**Short exercise:** Rewrite the rows from the very first line through the line containing "Action: tap(50, 552)", both included, putting "Goal" in place of "Task" and leaving everything else unchanged. Omit the pictures from your answer.

**Item position rows:**
╭──
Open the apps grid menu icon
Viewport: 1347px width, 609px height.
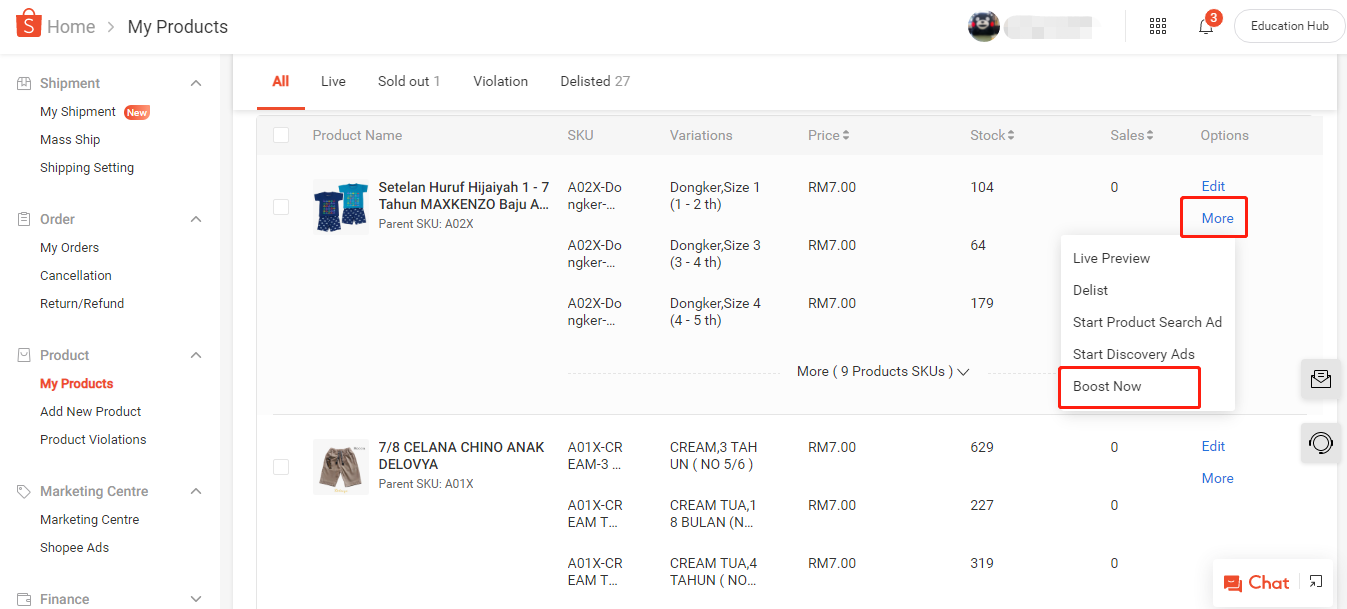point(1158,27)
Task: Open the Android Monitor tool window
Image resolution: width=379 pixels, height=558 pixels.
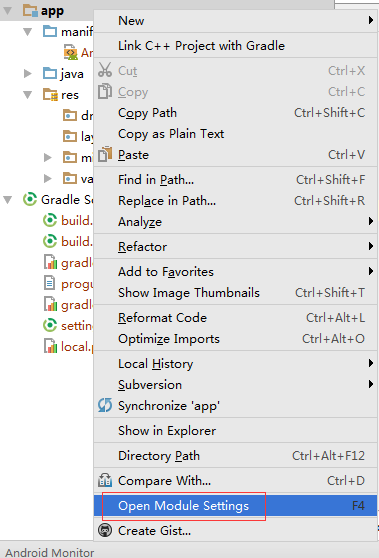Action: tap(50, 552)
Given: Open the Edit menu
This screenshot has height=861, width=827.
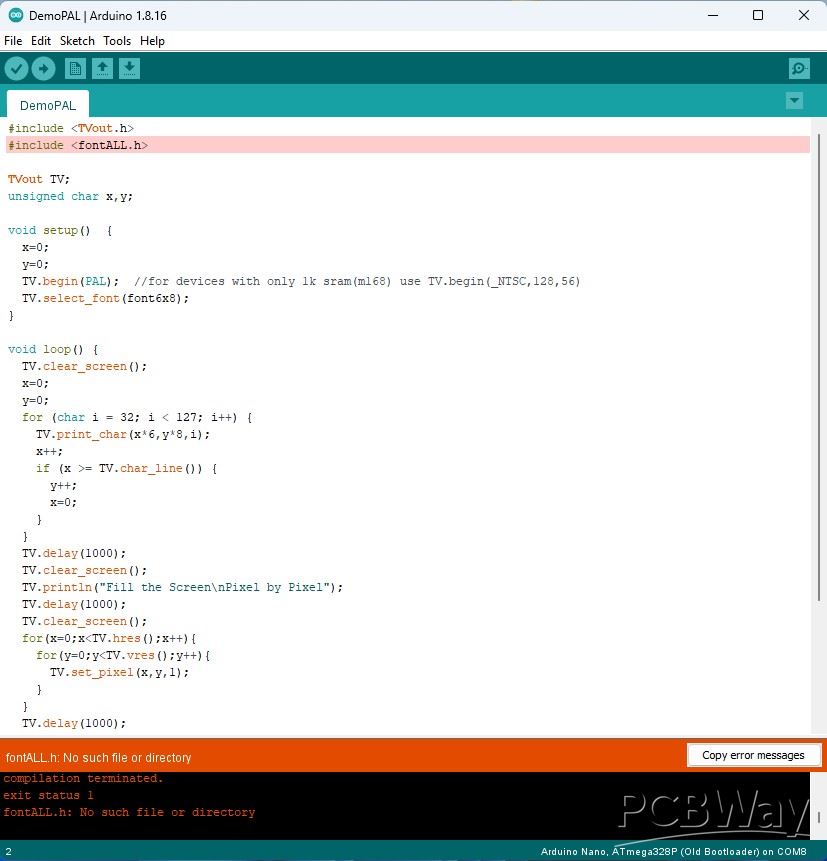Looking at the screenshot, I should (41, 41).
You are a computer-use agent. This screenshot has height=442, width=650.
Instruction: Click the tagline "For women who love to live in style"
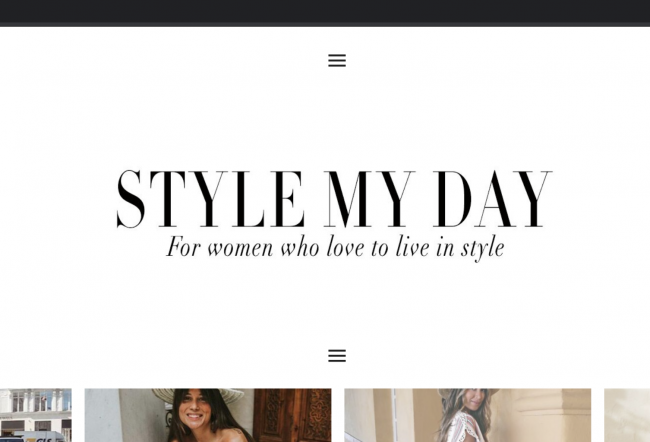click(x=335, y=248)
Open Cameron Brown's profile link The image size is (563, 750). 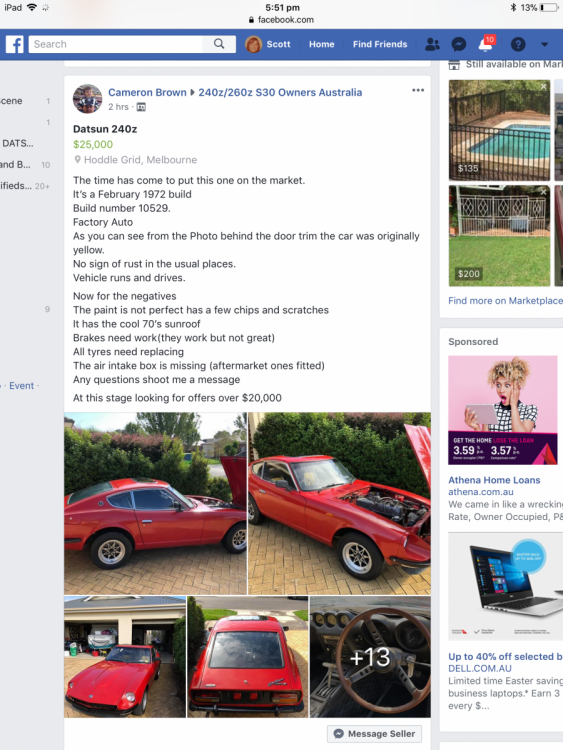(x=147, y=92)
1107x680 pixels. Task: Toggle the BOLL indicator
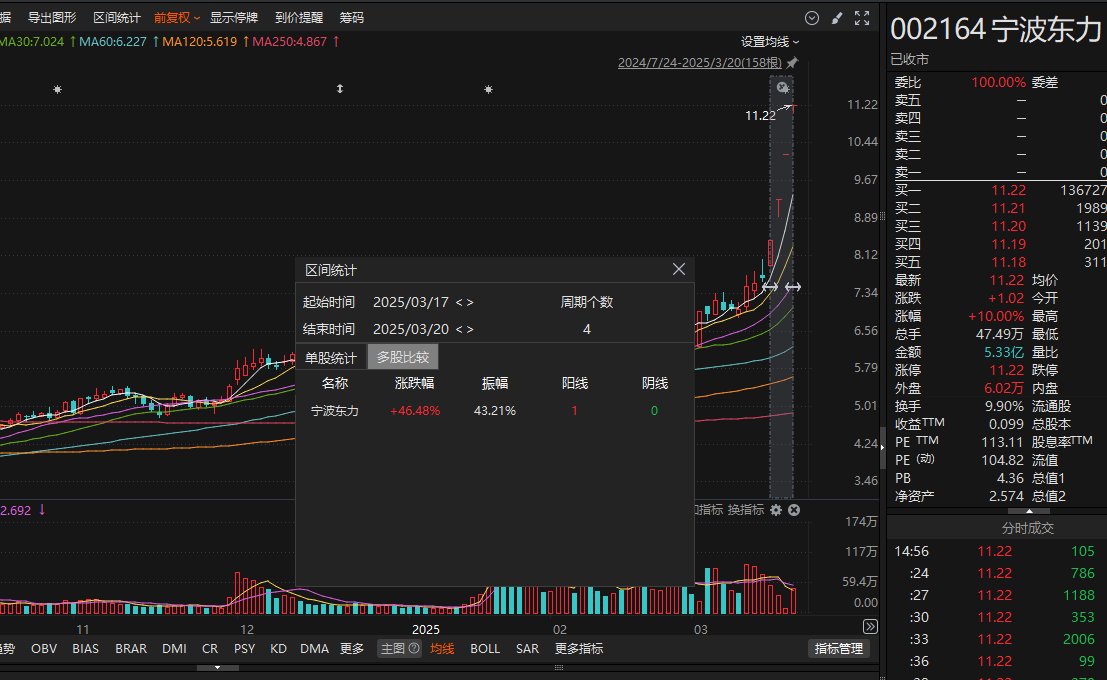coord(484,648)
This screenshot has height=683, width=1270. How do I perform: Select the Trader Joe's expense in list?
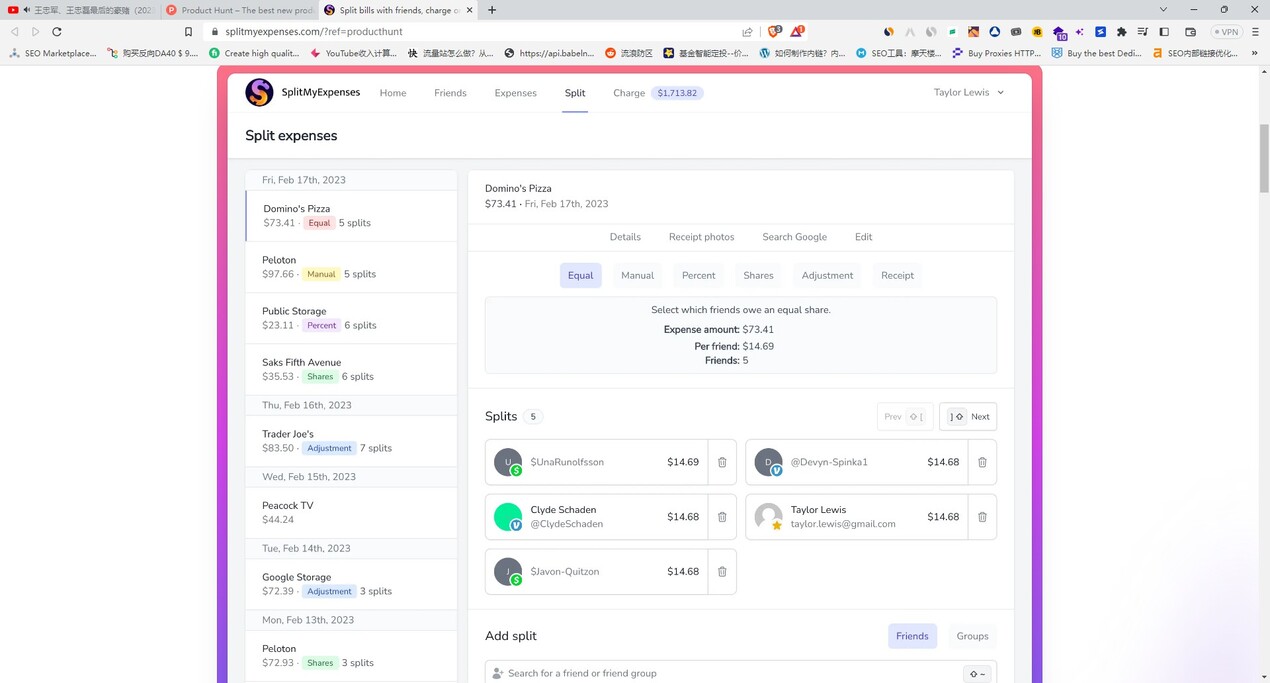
╰──
**Output of the exercise:**
Open the apps grid menu icon
Viewport: 1347px width, 609px height.
point(1158,27)
Goal: Open the Android Monitor tool window
Image resolution: width=379 pixels, height=558 pixels.
Action: tap(50, 552)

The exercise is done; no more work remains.